NBI warns against phishing syndicates
The National Bureau of Investigation (NBI) yesterday warned the public of the existence of "phishing" syndicates that are victimizing clients of banks and financial companies.
Phishing involves spoofing or sending a fake email to convince a bank client or customer to "confirm" online their account information and passwords.
According to the authorities, they are now working on tighter filtering systems for banks' internet transactions.
NBI is now closely coordinating with Internet Service Providers and bank officials in an attempt to bust the ring.
Citing information reaching them, NBI agents said a newer browser software would prevent fake sites from being accessed even if the user clicks on the email message.
"Not only do we need stricter software, but we also need a publicity drive so people will be aware of this scam. We hope the banks and financial institutions can do their part by informing not just their clients but also the general public," said a senior official at the NBI, who requested anonymity.
However, the NBI official said the work should not rest completely with the government. Banks also need to help disseminate anti-Phising information since syndicates have started using banks' logos and spoofing their websites.

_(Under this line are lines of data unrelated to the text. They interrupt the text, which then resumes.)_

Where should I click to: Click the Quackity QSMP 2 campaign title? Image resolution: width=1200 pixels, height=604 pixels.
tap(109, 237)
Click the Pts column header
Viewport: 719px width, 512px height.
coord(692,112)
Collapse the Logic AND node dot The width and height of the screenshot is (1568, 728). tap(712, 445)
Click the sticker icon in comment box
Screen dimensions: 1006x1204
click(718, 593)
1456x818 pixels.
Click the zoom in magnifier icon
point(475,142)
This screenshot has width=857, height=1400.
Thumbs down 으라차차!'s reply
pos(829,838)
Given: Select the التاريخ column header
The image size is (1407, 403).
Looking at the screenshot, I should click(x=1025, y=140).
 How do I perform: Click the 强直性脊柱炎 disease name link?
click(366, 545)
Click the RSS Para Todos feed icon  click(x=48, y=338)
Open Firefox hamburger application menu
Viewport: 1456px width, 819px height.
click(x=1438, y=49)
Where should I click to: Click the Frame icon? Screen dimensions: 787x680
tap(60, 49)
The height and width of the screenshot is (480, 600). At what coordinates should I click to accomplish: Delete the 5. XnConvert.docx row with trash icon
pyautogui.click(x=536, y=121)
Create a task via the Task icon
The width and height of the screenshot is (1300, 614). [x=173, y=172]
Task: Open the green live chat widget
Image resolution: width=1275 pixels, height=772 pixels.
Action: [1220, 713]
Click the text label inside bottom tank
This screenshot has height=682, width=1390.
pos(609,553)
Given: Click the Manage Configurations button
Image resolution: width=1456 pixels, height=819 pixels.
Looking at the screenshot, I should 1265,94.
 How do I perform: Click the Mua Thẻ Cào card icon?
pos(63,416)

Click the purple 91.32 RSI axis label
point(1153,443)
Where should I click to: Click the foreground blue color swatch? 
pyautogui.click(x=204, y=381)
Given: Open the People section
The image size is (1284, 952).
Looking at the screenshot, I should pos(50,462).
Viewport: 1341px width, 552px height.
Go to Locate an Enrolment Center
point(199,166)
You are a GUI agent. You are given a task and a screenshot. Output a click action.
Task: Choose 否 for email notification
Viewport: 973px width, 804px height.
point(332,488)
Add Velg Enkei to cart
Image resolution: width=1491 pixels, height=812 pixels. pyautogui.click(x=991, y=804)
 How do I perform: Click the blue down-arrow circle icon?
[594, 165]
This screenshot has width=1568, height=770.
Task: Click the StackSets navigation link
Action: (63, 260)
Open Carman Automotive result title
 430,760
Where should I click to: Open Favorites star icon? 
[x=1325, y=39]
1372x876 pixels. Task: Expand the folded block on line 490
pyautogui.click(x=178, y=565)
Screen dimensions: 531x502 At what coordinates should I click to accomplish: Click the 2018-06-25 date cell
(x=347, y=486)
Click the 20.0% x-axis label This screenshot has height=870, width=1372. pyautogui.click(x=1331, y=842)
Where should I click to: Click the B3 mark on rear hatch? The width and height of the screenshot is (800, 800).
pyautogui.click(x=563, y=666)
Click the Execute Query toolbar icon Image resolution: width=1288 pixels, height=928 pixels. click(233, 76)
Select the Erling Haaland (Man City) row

In one instance, the source said, a syndicate even managed to copy the logo and website of a financial consultancy firm affiliated with US-based CitiGroup.
"Such a racket has been going on in past years in the United States and Europe. Many phishing emails have been traced to syndicates in Russia," the source said.
In one particular email of the syndicate, it showed that it originated from the Smith Barney Group, a subsidiary of CitiGroup Global Markets Inc., owned by universal bank Citibank.
The sender had a supposed customer service reference number (email@example.com), and bore the subject line "Please Read This Message."
"Dear Smith Barney Customer, Technical services of the Smith Barney are carrying out a planned software upgrade. We earnestly ask you to visit the following link to start the procedure of confirmation of customers' data," the letter said.
An Internet hyperlink (https://www.smithbarney.com/cgi-bin/login/confirm.cgi) followed the first two sentences.
"This instruction has been sent to all Smith Barney customers and is obligatory to follow. Customers support service," the email added.
Upon closer inspection of the email however, it would show that the message itself was a link that did not lead to the Smith Barney website.